**WHAT TO WORK ON:** Output the opening lines of the records exactly. End with the line that contains "You are a computer-use agent. Image resolution: width=784".

Recorded data

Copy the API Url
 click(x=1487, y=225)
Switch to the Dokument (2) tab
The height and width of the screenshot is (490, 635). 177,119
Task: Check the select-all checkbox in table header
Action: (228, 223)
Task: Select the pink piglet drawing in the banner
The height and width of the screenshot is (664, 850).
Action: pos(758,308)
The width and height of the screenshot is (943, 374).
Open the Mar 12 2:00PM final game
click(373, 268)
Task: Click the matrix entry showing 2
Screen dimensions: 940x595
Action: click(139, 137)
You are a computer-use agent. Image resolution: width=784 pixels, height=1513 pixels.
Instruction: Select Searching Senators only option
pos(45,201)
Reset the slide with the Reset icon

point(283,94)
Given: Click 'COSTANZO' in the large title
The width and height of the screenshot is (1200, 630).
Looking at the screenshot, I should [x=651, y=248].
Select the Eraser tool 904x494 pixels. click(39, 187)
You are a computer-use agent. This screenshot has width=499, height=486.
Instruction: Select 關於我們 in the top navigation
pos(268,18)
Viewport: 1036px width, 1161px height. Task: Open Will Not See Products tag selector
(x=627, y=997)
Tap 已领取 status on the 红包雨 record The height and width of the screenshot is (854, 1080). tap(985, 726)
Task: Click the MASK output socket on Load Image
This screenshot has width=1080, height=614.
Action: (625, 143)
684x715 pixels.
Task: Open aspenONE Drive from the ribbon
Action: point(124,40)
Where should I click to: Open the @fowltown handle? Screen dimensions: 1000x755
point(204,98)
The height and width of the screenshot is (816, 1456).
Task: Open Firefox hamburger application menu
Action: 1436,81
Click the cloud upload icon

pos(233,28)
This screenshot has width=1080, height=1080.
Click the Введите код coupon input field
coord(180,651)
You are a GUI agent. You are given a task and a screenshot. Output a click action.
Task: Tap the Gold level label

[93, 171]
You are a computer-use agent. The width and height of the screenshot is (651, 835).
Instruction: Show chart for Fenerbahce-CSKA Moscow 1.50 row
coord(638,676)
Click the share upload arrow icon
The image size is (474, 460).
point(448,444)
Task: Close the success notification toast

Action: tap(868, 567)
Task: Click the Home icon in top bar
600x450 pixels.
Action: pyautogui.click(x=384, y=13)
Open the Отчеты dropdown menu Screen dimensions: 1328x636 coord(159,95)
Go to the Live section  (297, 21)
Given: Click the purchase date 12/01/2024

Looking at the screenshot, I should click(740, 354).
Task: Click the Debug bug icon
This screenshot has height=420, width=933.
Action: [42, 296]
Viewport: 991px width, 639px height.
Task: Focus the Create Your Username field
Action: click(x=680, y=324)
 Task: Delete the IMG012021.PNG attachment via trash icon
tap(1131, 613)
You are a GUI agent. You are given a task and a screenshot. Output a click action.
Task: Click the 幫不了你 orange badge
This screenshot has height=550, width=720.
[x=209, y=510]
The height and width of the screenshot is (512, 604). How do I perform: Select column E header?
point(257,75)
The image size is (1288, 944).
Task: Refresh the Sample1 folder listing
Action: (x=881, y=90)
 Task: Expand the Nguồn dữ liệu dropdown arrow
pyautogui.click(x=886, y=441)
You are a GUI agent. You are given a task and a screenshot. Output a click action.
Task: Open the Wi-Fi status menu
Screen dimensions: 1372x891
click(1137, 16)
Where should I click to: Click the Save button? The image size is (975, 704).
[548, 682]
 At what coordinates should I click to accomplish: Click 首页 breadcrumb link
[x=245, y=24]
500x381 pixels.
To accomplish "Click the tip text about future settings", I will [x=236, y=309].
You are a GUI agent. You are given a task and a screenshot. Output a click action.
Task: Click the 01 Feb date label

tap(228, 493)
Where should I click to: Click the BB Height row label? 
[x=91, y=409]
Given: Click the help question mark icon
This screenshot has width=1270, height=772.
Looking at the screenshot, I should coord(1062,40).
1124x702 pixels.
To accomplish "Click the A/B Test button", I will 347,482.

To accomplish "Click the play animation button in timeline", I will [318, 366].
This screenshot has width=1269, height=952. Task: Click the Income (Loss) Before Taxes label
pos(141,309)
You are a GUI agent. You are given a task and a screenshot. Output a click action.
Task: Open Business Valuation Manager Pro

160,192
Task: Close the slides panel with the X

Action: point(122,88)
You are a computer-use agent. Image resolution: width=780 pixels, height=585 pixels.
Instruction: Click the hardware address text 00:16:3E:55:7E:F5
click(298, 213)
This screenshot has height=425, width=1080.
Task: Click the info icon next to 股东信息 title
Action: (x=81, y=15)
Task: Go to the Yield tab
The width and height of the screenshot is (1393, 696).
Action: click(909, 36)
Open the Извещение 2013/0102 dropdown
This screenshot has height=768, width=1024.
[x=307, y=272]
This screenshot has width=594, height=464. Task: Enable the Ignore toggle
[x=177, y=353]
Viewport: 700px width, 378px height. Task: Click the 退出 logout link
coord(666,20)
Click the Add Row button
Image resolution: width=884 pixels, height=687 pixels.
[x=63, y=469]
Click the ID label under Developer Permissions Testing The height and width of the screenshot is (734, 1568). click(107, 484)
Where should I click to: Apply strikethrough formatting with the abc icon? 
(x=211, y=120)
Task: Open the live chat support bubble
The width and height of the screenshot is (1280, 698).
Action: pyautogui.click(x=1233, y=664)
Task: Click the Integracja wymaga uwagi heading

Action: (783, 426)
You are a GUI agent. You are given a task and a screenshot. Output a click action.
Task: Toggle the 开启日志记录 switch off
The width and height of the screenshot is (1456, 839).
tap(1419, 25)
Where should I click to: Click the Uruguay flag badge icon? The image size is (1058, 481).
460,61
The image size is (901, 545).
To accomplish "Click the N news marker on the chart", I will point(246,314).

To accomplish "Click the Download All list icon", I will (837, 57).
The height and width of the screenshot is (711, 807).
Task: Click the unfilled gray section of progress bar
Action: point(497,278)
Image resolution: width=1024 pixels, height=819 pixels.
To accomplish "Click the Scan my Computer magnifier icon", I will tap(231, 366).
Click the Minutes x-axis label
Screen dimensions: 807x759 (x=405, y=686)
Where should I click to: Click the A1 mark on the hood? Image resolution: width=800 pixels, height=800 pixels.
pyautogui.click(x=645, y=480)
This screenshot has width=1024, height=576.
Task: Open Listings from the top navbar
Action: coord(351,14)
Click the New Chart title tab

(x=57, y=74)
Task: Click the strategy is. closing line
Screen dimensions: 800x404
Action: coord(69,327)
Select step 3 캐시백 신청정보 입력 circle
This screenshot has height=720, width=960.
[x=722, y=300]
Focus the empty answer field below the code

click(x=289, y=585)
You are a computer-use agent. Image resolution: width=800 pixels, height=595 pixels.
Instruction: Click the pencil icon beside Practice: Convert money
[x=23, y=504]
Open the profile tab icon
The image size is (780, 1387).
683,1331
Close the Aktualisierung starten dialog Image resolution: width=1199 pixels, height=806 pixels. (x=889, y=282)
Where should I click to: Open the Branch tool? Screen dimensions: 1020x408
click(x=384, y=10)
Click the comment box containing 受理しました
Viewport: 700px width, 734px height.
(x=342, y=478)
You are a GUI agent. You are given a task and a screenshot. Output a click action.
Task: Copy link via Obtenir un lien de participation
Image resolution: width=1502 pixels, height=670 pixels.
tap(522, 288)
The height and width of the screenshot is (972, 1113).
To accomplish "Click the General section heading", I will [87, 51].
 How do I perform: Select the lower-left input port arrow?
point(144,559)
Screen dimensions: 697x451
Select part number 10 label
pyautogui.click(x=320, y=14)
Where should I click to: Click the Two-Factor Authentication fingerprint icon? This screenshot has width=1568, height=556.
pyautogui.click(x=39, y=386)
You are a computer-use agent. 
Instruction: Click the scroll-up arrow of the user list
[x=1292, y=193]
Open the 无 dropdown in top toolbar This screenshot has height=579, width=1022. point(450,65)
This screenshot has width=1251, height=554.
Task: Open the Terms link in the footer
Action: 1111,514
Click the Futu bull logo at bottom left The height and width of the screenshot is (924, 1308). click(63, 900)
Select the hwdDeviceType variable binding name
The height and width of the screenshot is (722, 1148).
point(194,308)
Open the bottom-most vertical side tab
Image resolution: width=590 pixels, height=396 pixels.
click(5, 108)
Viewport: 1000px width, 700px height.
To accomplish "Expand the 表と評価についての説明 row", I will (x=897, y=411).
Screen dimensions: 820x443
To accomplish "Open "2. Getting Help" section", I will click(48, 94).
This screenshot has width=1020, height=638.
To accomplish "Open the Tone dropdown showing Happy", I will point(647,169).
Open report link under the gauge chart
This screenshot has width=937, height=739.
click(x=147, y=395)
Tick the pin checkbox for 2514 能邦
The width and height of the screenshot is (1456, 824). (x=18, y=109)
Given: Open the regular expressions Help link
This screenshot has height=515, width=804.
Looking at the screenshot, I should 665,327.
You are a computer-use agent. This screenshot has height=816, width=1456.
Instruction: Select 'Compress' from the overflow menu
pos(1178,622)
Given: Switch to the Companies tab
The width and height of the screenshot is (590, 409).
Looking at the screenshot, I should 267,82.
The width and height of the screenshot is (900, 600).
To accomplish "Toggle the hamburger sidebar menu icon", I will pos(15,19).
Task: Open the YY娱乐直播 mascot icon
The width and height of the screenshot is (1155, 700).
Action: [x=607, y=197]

**OUTPUT OF THE EXERCISE:**
Copy the API Url
 click(x=1487, y=225)
Switch to the Dokument (2) tab
The height and width of the screenshot is (490, 635). 177,119
Task: Check the select-all checkbox in table header
Action: (228, 223)
Task: Select the pink piglet drawing in the banner
The height and width of the screenshot is (664, 850).
Action: pos(758,308)
The width and height of the screenshot is (943, 374).
Open the Mar 12 2:00PM final game
click(373, 268)
Task: Click the matrix entry showing 2
Screen dimensions: 940x595
Action: click(139, 137)
You are a computer-use agent. Image resolution: width=784 pixels, height=1513 pixels.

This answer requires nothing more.